## [The task]
To complete the exercise, repeat every record exactly as it stands.

============

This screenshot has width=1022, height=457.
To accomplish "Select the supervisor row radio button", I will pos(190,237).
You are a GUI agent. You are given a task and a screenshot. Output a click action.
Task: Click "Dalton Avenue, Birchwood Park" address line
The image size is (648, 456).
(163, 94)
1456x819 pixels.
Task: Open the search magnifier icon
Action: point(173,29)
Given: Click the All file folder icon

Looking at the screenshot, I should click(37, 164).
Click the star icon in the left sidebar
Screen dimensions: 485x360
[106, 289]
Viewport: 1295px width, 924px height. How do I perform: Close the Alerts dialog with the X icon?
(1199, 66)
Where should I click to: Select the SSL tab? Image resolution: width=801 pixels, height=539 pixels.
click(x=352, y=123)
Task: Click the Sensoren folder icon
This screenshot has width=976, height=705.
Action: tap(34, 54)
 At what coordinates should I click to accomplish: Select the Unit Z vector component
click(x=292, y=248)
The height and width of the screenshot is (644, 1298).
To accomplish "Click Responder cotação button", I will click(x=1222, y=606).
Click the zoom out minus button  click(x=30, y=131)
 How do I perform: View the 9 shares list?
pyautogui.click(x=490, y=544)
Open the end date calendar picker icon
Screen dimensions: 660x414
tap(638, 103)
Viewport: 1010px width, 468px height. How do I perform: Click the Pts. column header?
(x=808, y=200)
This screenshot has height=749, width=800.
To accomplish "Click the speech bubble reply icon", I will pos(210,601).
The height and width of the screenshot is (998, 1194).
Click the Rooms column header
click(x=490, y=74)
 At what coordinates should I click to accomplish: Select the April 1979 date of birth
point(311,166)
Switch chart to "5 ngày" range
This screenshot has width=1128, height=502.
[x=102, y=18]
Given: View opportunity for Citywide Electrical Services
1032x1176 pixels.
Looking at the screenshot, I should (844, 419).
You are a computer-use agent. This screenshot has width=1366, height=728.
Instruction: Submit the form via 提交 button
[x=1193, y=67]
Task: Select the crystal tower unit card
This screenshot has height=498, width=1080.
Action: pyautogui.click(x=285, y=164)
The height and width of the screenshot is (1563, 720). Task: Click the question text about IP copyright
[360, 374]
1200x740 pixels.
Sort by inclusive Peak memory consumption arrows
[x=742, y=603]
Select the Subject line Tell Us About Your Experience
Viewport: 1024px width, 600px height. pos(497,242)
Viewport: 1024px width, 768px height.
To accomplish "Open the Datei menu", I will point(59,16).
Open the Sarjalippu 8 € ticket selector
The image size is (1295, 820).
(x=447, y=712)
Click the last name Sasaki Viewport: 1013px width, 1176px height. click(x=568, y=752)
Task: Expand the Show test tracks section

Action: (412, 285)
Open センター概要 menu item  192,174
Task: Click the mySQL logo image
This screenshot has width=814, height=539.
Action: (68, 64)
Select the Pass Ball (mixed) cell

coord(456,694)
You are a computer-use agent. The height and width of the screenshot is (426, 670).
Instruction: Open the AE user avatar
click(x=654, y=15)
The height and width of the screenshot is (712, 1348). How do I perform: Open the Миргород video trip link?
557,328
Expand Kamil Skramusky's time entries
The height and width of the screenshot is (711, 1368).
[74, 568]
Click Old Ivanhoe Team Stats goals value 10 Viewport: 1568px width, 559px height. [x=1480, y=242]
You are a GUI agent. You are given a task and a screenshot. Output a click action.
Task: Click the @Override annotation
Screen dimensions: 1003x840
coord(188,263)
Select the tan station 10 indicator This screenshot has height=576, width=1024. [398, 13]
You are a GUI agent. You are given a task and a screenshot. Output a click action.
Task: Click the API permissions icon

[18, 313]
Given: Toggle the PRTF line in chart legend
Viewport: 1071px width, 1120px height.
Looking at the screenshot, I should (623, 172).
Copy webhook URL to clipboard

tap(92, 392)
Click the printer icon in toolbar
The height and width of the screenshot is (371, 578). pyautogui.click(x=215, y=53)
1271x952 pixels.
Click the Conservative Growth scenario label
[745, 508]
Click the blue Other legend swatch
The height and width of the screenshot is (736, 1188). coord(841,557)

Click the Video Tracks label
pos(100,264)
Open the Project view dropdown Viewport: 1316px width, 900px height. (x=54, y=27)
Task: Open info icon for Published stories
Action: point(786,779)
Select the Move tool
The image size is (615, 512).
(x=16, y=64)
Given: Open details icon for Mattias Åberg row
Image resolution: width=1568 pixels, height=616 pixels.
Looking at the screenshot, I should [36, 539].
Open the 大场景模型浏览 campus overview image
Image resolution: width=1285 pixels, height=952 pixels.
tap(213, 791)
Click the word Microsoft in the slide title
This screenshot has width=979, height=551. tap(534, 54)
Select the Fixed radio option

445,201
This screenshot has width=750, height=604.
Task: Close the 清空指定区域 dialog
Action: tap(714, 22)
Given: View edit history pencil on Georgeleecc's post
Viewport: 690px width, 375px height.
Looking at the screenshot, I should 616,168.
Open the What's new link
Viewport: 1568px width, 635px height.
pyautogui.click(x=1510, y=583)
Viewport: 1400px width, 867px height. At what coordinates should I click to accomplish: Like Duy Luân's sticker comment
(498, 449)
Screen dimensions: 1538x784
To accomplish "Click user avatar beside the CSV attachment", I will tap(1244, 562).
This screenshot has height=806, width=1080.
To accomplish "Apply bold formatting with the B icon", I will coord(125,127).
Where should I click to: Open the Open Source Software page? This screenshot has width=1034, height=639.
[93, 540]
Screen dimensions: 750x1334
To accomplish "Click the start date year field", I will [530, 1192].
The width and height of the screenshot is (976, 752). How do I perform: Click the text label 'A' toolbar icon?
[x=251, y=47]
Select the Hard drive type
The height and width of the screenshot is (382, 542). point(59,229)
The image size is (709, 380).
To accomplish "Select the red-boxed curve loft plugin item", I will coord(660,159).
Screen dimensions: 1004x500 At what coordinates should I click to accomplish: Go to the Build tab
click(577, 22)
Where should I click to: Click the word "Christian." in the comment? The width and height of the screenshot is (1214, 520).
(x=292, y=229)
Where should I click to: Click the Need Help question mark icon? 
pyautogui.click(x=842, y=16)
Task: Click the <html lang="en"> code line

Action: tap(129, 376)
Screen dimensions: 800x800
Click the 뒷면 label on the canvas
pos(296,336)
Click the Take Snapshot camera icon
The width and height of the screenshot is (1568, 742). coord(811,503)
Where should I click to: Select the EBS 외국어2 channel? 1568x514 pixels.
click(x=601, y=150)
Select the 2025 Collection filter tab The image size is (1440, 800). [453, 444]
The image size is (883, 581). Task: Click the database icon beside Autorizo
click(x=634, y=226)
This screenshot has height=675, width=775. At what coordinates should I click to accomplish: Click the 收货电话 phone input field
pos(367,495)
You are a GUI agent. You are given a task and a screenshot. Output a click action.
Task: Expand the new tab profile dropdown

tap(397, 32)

============

## [Your response]
This screenshot has width=1022, height=457.
To accomplish "Select the supervisor row radio button", I will pos(190,237).
You are a GUI agent. You are given a task and a screenshot. Output a click action.
Task: Click "Dalton Avenue, Birchwood Park" address line
The image size is (648, 456).
(163, 94)
1456x819 pixels.
Task: Open the search magnifier icon
Action: point(173,29)
Given: Click the All file folder icon

Looking at the screenshot, I should click(37, 164).
Click the star icon in the left sidebar
Screen dimensions: 485x360
[106, 289]
Viewport: 1295px width, 924px height. How do I perform: Close the Alerts dialog with the X icon?
(1199, 66)
Where should I click to: Select the SSL tab? Image resolution: width=801 pixels, height=539 pixels.
click(x=352, y=123)
Task: Click the Sensoren folder icon
This screenshot has width=976, height=705.
Action: tap(34, 54)
 At what coordinates should I click to accomplish: Select the Unit Z vector component
click(x=292, y=248)
The height and width of the screenshot is (644, 1298).
To accomplish "Click Responder cotação button", I will click(x=1222, y=606).
Click the zoom out minus button  click(x=30, y=131)
 How do I perform: View the 9 shares list?
pyautogui.click(x=490, y=544)
Open the end date calendar picker icon
Screen dimensions: 660x414
tap(638, 103)
Viewport: 1010px width, 468px height. How do I perform: Click the Pts. column header?
(x=808, y=200)
This screenshot has height=749, width=800.
To accomplish "Click the speech bubble reply icon", I will pos(210,601).
The height and width of the screenshot is (998, 1194).
Click the Rooms column header
click(x=490, y=74)
 At what coordinates should I click to accomplish: Select the April 1979 date of birth
point(311,166)
Switch chart to "5 ngày" range
This screenshot has width=1128, height=502.
[x=102, y=18]
Given: View opportunity for Citywide Electrical Services
1032x1176 pixels.
Looking at the screenshot, I should (844, 419).
You are a computer-use agent. This screenshot has width=1366, height=728.
Instruction: Submit the form via 提交 button
[x=1193, y=67]
Task: Select the crystal tower unit card
This screenshot has height=498, width=1080.
Action: pyautogui.click(x=285, y=164)
The height and width of the screenshot is (1563, 720). Task: Click the question text about IP copyright
[360, 374]
1200x740 pixels.
Sort by inclusive Peak memory consumption arrows
[x=742, y=603]
Select the Subject line Tell Us About Your Experience
Viewport: 1024px width, 600px height. pos(497,242)
Viewport: 1024px width, 768px height.
To accomplish "Open the Datei menu", I will point(59,16).
Open the Sarjalippu 8 € ticket selector
The image size is (1295, 820).
(x=447, y=712)
Click the last name Sasaki Viewport: 1013px width, 1176px height. click(x=568, y=752)
Task: Expand the Show test tracks section

Action: (412, 285)
Open センター概要 menu item  192,174
Task: Click the mySQL logo image
This screenshot has width=814, height=539.
Action: (68, 64)
Select the Pass Ball (mixed) cell

coord(456,694)
You are a computer-use agent. The height and width of the screenshot is (426, 670).
Instruction: Open the AE user avatar
click(x=654, y=15)
The height and width of the screenshot is (712, 1348). How do I perform: Open the Миргород video trip link?
557,328
Expand Kamil Skramusky's time entries
The height and width of the screenshot is (711, 1368).
[74, 568]
Click Old Ivanhoe Team Stats goals value 10 Viewport: 1568px width, 559px height. [x=1480, y=242]
You are a GUI agent. You are given a task and a screenshot. Output a click action.
Task: Click the @Override annotation
Screen dimensions: 1003x840
coord(188,263)
Select the tan station 10 indicator This screenshot has height=576, width=1024. [398, 13]
You are a GUI agent. You are given a task and a screenshot. Output a click action.
Task: Click the API permissions icon

[18, 313]
Given: Toggle the PRTF line in chart legend
Viewport: 1071px width, 1120px height.
Looking at the screenshot, I should (623, 172).
Copy webhook URL to clipboard

tap(92, 392)
Click the printer icon in toolbar
The height and width of the screenshot is (371, 578). pyautogui.click(x=215, y=53)
1271x952 pixels.
Click the Conservative Growth scenario label
[745, 508]
Click the blue Other legend swatch
The height and width of the screenshot is (736, 1188). coord(841,557)

Click the Video Tracks label
pos(100,264)
Open the Project view dropdown Viewport: 1316px width, 900px height. (x=54, y=27)
Task: Open info icon for Published stories
Action: point(786,779)
Select the Move tool
The image size is (615, 512).
(x=16, y=64)
Given: Open details icon for Mattias Åberg row
Image resolution: width=1568 pixels, height=616 pixels.
Looking at the screenshot, I should [36, 539].
Open the 大场景模型浏览 campus overview image
Image resolution: width=1285 pixels, height=952 pixels.
tap(213, 791)
Click the word Microsoft in the slide title
This screenshot has width=979, height=551. tap(534, 54)
Select the Fixed radio option

445,201
This screenshot has width=750, height=604.
Task: Close the 清空指定区域 dialog
Action: tap(714, 22)
Given: View edit history pencil on Georgeleecc's post
Viewport: 690px width, 375px height.
Looking at the screenshot, I should 616,168.
Open the What's new link
Viewport: 1568px width, 635px height.
pyautogui.click(x=1510, y=583)
Viewport: 1400px width, 867px height. At what coordinates should I click to accomplish: Like Duy Luân's sticker comment
(498, 449)
Screen dimensions: 1538x784
To accomplish "Click user avatar beside the CSV attachment", I will tap(1244, 562).
This screenshot has height=806, width=1080.
To accomplish "Apply bold formatting with the B icon", I will coord(125,127).
Where should I click to: Open the Open Source Software page? This screenshot has width=1034, height=639.
[93, 540]
Screen dimensions: 750x1334
To accomplish "Click the start date year field", I will [530, 1192].
The width and height of the screenshot is (976, 752). How do I perform: Click the text label 'A' toolbar icon?
[x=251, y=47]
Select the Hard drive type
The height and width of the screenshot is (382, 542). point(59,229)
The image size is (709, 380).
To accomplish "Select the red-boxed curve loft plugin item", I will coord(660,159).
Screen dimensions: 1004x500 At what coordinates should I click to accomplish: Go to the Build tab
click(577, 22)
Where should I click to: Click the word "Christian." in the comment? The width and height of the screenshot is (1214, 520).
(x=292, y=229)
Where should I click to: Click the Need Help question mark icon? 
pyautogui.click(x=842, y=16)
Task: Click the <html lang="en"> code line

Action: tap(129, 376)
Screen dimensions: 800x800
Click the 뒷면 label on the canvas
pos(296,336)
Click the Take Snapshot camera icon
The width and height of the screenshot is (1568, 742). coord(811,503)
Where should I click to: Select the EBS 외국어2 channel? 1568x514 pixels.
click(x=601, y=150)
Select the 2025 Collection filter tab The image size is (1440, 800). [453, 444]
The image size is (883, 581). Task: Click the database icon beside Autorizo
click(x=634, y=226)
This screenshot has height=675, width=775. At what coordinates should I click to accomplish: Click the 收货电话 phone input field
pos(367,495)
You are a GUI agent. You are given a task and a screenshot. Output a click action.
Task: Expand the new tab profile dropdown

tap(397, 32)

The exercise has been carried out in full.